Estamos frente a un cineasta como Hamaguchi cuyas grandes influencias son un cineasta estadounidense independiente, Cassavetes, de quien quedó impactado por la posibilidad de ofrecer cosas distintas a la realidad, y el gran equilibrio entre forma y contenido del cineasta naturalista francés Rohmer, de quien destaca su rodaje en espacios reducidos y con densos parlamentos, lo que apreciamos en Drive my car. Hamaguchi aprovecha que la prosa de Murakami se presta para su traslado al cine. Chang-dong exprime el minimalismo de Murakami en Burning, teniendo como suficiente el esqueleto que propone el escritor y ofreciendo en el filme una cierta tensión psicológica siendo fiel al espíritu de Murakami. Haruki ha dicho que su diferencia con otros escritores como Yukio Mishima o Yasunari Kawabata tiene que ver con que, frente el esplendor incluso lírico de ellos, su obra se remite a un estilo donde destaca la parquedad. Murakami respeta la utilización ambigua del lenguaje japonés de ellos; pero para él lo más importante no es tanto la palabra como el flujo de la historia, por eso es que sus tramas se prestan para ser adaptadas a la pantalla grande.

La concepción atmosférica de Hamaguchi plantea entonces un tono de tibio déjà vu en donde, adormilados, transcurre el punto ciego de las relaciones. Pensemos en cómo, atolondrados por un deseo reprimido, David Lynch expone sus historias a un punto ciego que le sirve para explayar la premisa del doble, como lo hace en Terciopelo azul (1986) de forma casi esquizofrénica, en Twin Peaks: fire walk with me (1992) con impostado misterio y Lost highway (1997)y Mulholland drive (2001) cuya moralidad denunciadora le permite señalar la corrupción de Hollywood. Lynch ocupa este tipo de paramnesia para arrinconar a la condición humana, a la que observa, ya lo ha dicho el propio David, como si fuera Francis Bacon y Oskar Kokoschka. Por ello, sobre todo los personajes situados en las colinas de Los Angeles, permanecen taciturnos, introvertidos, como si hubiesen tomado una droga que les calme la ansiedad.

**Datos extraídos**

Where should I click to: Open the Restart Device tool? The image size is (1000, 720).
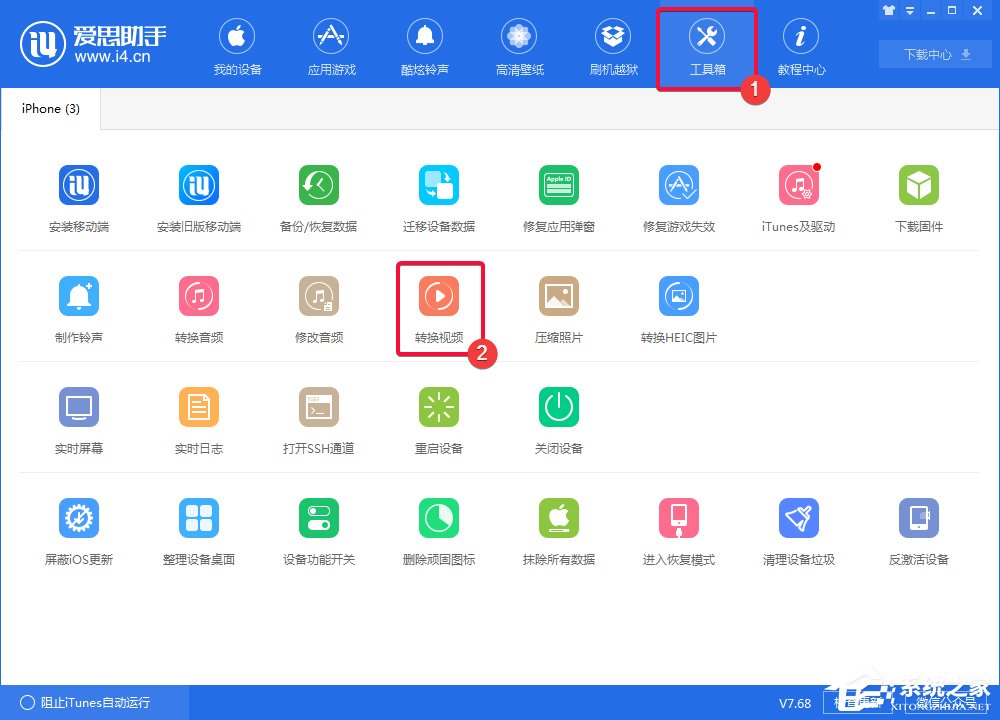[438, 417]
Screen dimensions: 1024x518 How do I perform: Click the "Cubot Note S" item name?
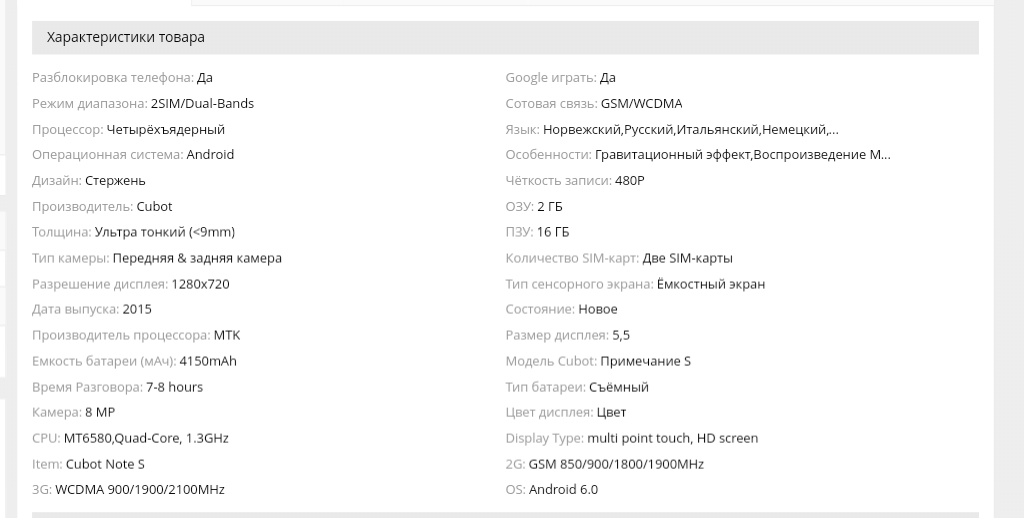(105, 464)
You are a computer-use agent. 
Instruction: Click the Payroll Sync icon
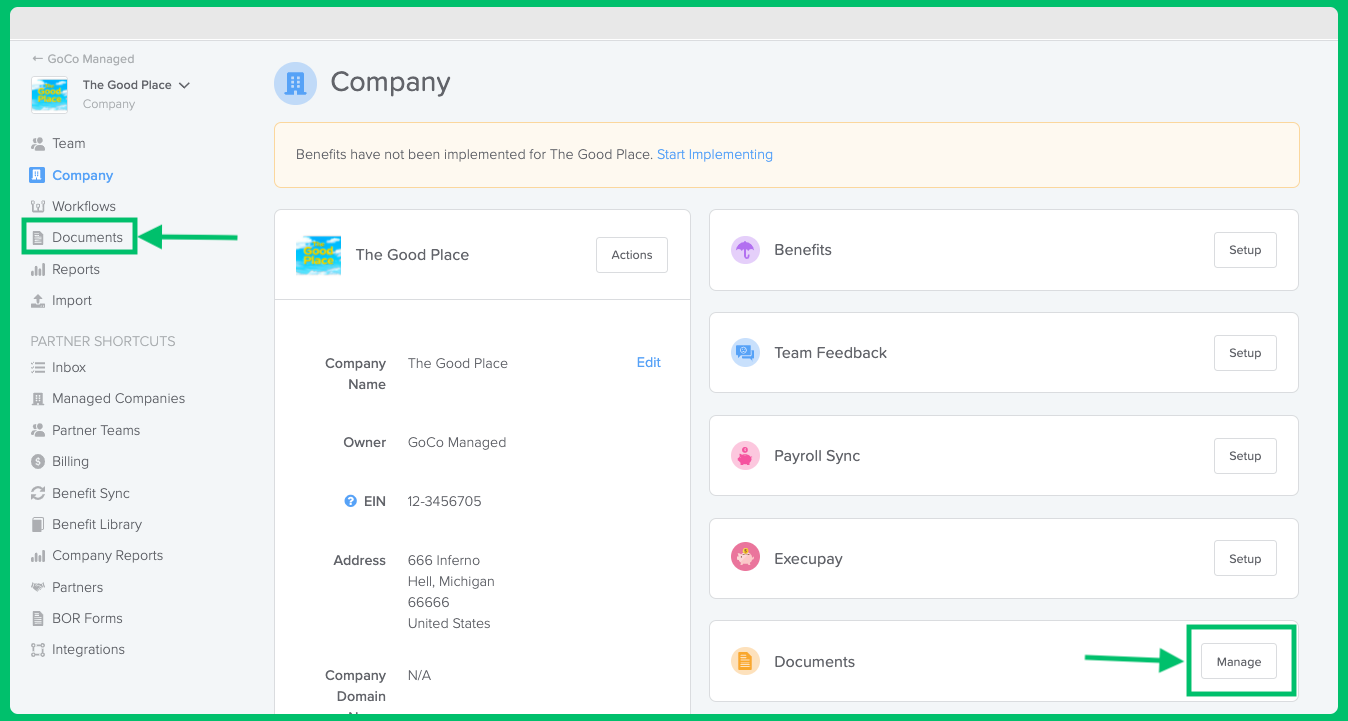(x=745, y=455)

**Conjunto de tareas**
a. Según el texto sobre Hamaguchi y Murakami, ¿qué destaca Hamaguchi del cine de Rohmer?
b. Continúa el texto sobre Hamaguchi y Murakami a partir de su última oración.
Los ítems no tienen ningún papel en lo que se pide.

**Resultados**
a. Destaca su rodaje en espacios reducidos y con densos parlamentos.

b.
Hamaguchi no fuerza la acción, como lo hace el expresionismo de Lynch envuelto en una silueta onírica. Hamaguchi prefiere lo callado y no hay pista de que su flema sea producto de violencia. En la obra de Lynch hay una erupción latente –que se desata en medio de la perversión–, en tanto que en Hamaguchi un reposo pacífico no rebasa estas fronteras lyncheanas centradas en un mal interior. Todavía así, Drive my car discurre como Lynch, con esa actitud meditabunda en la cual se halla irresuelta una relación y llama la atención que Hamaguchi mantenga estas efigies que le permiten jugar conque el punto ciego sea más comprensión que dolor. La revelación espanta en Lynch y en Hamaguchi es dialéctica emocional: aunque el intento por escudriñar el corazón del otro, como escribe el propio Murakami, es pedir demasiado, un tanto inútil, porque lo único que se consigue es sufrir.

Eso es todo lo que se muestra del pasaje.